Christian businessman Nigel Chanakira, the founder of Kingdom Bank, has defended his move to give up his 30 percent shareholding in the financial institution to Mauritius-based AfrAsia Holdings in a cash equity deal.

Now an executive director with Success Motivation International (SMI), a one-time United States-based leadership management institute that once rewarded him for being its best client, the BSc (Hon) Economics and MSc (Hon) Economics degrees holder from (University of Zimbabwe), after citing a parable of Jesus in Luke 1, said the bank was at the time not making much money and ‘Jesus Christ does not want you to do business without profit.’

He left the bank that he founded and was associated with for 19 years, citing non-performance by the institution as the reason for ceding his shares.

“I want money, and I want lots of it. Even if my bank was not selling, I sold it to get lots of money. $12.5 million was okay. However I did it to partner with the church in reaching out to lost souls. It rolled out 20 indigenous churches. I do not understand what the media implies when they say it did not work.

“My very first million, I gave it to God. I do not want a legacy I can’t take to heaven. I cannot take a bank to heaven, but I can take souls there instead. We built a church an reached to many sinners,” he told the business gathering Saturday in Courteney Room at Regency Fairmile in Gweru, numbering about 150.

"This coming Wednesday, they are paying me the remainder of my monies, and is that your idea of a failed partnership?"

Added Chanakira, who goes to Pastor Tom Deuschle’s Celebration Church: “Businessmen from the west sent people like David Livingstone to Africa with the gospel…likewise my pastor is the silent board member in all of my companies.”

The 2001 World Economic Forum global leader and, whose Kingdom Bank was in 2006 named as the Best Turnaround Zimbabwe Stock Exchange company, said it was a misconception that we need capital to create wealth when we have “spiritual capital which is more important than financial wealth”

He urged budding entrpreneurs to focus on one business area as opposed to being a jack of all trades and master of none. “Choose just one area where you want to be God-like and dominate, vamwe tinowanza, you cannot do everything.

Speaking at the dinner, dubbed Wealth Masters and organized by his Beam of Hope International Churches, Bishop Hosiah Tagara suggested that a poor man could not propagate the gospel of Jesus Christ.

“It requires money to preach the gospel across nations.
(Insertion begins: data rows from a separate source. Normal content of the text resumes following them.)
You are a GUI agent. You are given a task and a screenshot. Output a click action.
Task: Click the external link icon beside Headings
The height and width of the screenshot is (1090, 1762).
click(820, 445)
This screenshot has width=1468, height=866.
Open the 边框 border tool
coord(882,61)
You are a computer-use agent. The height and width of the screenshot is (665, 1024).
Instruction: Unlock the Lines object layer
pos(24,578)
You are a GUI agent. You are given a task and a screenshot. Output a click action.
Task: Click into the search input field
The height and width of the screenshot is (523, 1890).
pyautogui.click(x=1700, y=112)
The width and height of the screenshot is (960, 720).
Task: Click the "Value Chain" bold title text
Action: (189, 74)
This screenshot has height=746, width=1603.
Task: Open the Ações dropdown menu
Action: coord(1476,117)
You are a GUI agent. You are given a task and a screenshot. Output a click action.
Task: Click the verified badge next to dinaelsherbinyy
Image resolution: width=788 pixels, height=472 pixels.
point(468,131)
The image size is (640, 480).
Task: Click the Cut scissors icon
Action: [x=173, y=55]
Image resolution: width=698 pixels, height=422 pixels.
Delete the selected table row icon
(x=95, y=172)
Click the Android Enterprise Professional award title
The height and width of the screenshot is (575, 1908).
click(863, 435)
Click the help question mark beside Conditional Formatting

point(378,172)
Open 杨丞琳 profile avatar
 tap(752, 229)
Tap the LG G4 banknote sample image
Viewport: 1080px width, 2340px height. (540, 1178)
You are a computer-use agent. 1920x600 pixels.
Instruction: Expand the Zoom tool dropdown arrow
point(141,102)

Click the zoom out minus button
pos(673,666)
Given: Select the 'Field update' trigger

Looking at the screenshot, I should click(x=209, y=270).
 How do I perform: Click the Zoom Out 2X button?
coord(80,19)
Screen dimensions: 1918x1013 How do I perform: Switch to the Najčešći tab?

We are still in Gweru but are busy working on projects in South Africa, South Sudan and elsewhere, and with no money, that cannot be easy.’

According to his website beamofhope.net, Bishop Hosiah Tagara “has been mandated by the Lord to raise a force of Kingdom entrepreneurs and release marketplace apostles with a magnetic anointing to draw resources,golden connections and create wealth for generations and for the Kingdom.”